Agents, tools & grants
The grant model
An agent reaches nothing by default. Every folder it reads and every account it touches is a switch you flipped, and the kernel, not the model, decides whether a tool call is allowed.
Hand a model a folder and a few tools and it stops being a chat box. That is what an agent is, and it raises the only question that matters: what can this thing actually do? Conifer answers with deny-by-default authority. A fresh agent holds no grants. It cannot read your notes, write a file, reach a host, or post to a channel until you flip a switch, one capability at a time.
What a grant is
A grant is a scoped, revocable permission bound to one agent. Each one names a capability and the resource it covers: read this folder, write inside the watched folder, reach this host, read this Slack channel. The model never writes a grant and cannot widen one. It asks for a tool call. The runtime checks that call against the grants you set, and either runs it or refuses. Grants are per agent. Turning on Notes for your research agent leaves every other agent untouched, and switching between agents carries no permission across.
The check sits below the model on purpose. You can argue with a language model. Text in a document can tell it to ignore its instructions, and sometimes that lands. So the gate that counts is not a sentence in the prompt, it is code. The runtime kernel holds the grant list, and a tool call outside that list is refused before it runs, however the model was talked into asking. The refusal shows up in the agent room as its own row, so a denied call is visible rather than silent.
Read, write, and reach
Grants divide by what they let an agent do, and that division is the safety story. Most grants only read. The connectors for Calendar, Reminders, Notes, and Contacts are read-only by construction: the agent can pull up a note or answer “what’s on tomorrow,” and there is no code path for it to edit or delete one. Reads also stay local. A connector reads a store on the machine and sends nothing.

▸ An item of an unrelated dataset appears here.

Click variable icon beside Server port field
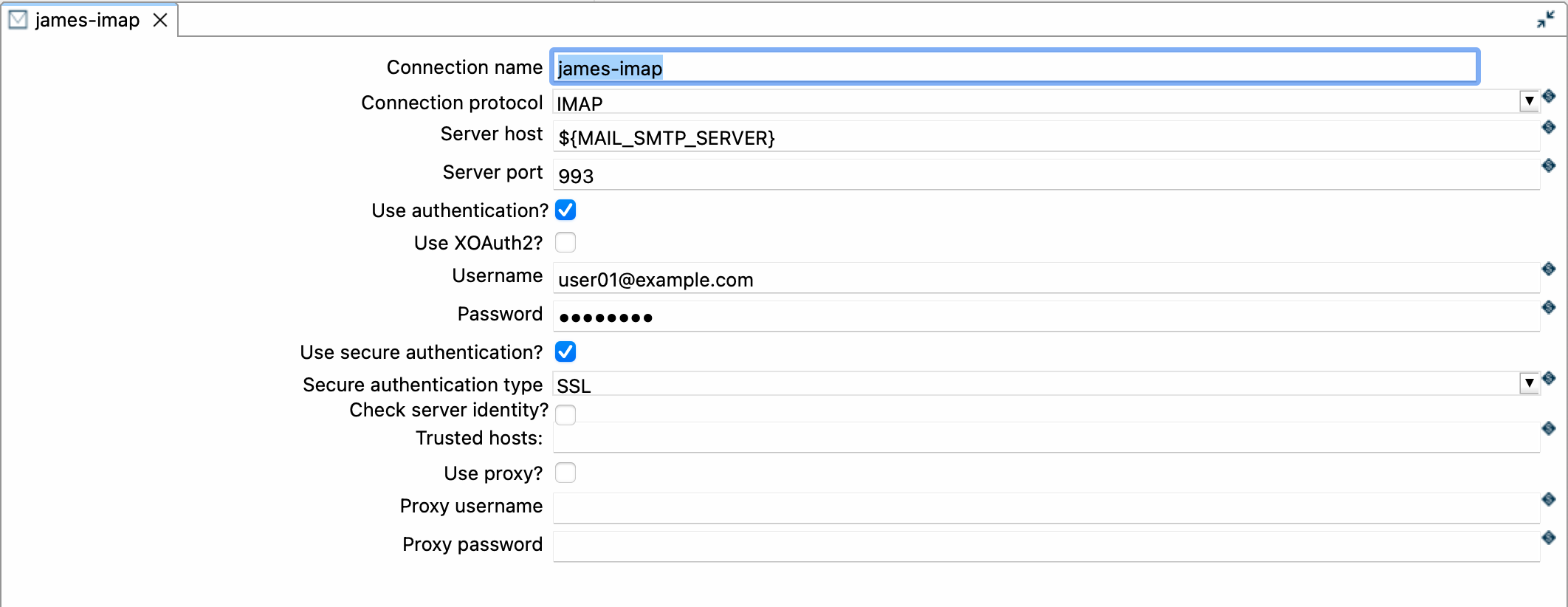Screen dimensions: 1568x607 [x=1548, y=166]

Anything that changes the world outside the model is treated as heavier. A file write, a Slack post, a reaction: each one stages first and asks you before it commits. The agent proposes the action, you see exactly what it would do, and nothing happens until you confirm. The model can draft a message a hundred times. It cannot send one on its own.
| Grant | Scope | Kind |
|---|---|---|
| Write to this folder | The agent's watched folder, nothing above it | Stage and confirm |
| Read my notes | The local Notes store, read-only | Read, on-device |
| Slack | Only the channels you allowlist | Read; posts stage and confirm |
| Read these folders | The absolute paths you list | Read, wrapped as untrusted |
| Reach these hosts | Only the hosts you name | Network egress, opt-in |
The full list of integrations and the grant each one maps to lives in the connectors catalog.

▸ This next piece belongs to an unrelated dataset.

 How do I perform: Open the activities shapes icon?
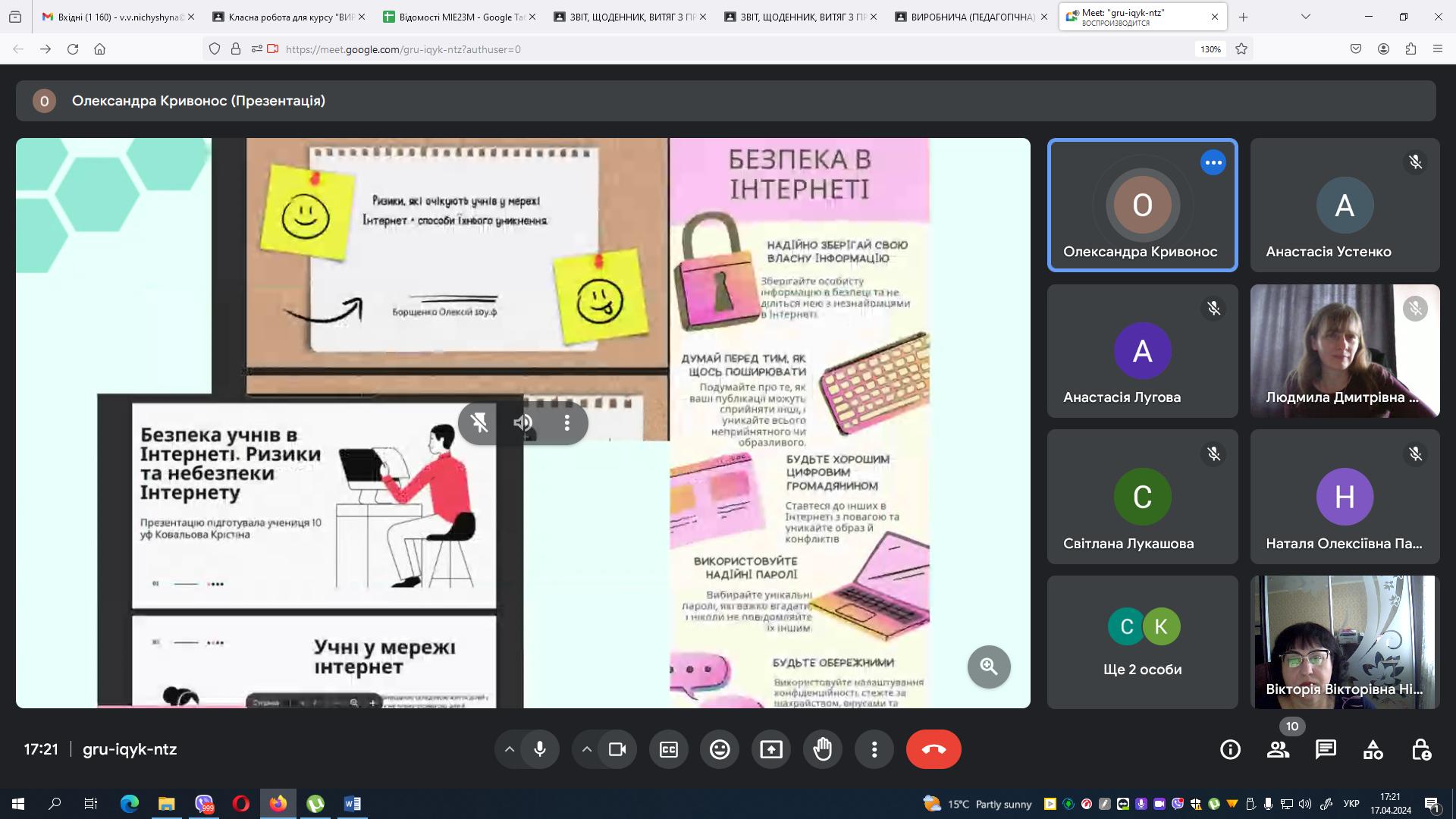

For what every built-in integration grants, see the connectors catalog. To scope a tool you wrote yourself, see custom tools.
Three gates, not one
A capability that reaches the operating system, like reading your calendar on a Mac, passes three independent checks. They stack. All three must be true before a single event is read, and any one held back keeps the agent out.
- The OS permission
- macOS owns its own gate. The first time an agent reaches a protected store, the system asks you directly, and that prompt is the OS’s, not Conifer’s. A grant you flipped on stays inert until that one-time permission clears.
- The grant
- The per-agent switch above. This is the authority the kernel enforces on every tool call.
- The default
- A preference, set once, that turns a capability on for every agent you create next. It only ever flips grants on. It strips nothing, and it grants nothing the OS has not already cleared.
Keeping the three apart is what makes a grant honest. A default cannot bypass the macOS prompt. Clearing the macOS prompt grants nothing on its own. The path lands in the same place every time: a capability is live only when you have said yes in every layer that asks.
Nothing leaves the machine
A grant decides what an agent can do. It does not, on its own, open the network. Running a model makes no outbound call, and the read connectors send nothing. Two grants can touch the network, and both are explicit and narrow: web search, off until you turn it on, and reach these hosts, which permits exactly the hosts you name and no others.
Secrets follow the same rule. A Slack bot token is pasted once and held in the Mac Keychain by the kernel. It never lands in the agent’s config and never reaches the model, so a prompt cannot read it back or leak it. The grant carries the allowlist and the write toggle, not the credential.
Output the agent reads is still untrusted
A grant lets an agent read a folder. It does not make what is in that folder trustworthy. Everything a tool returns, a file’s contents, a note, a web page, comes back to the model wrapped as untrusted external data, so instructions hidden inside it cannot pose as commands from you. That boundary has its own page: untrusted output.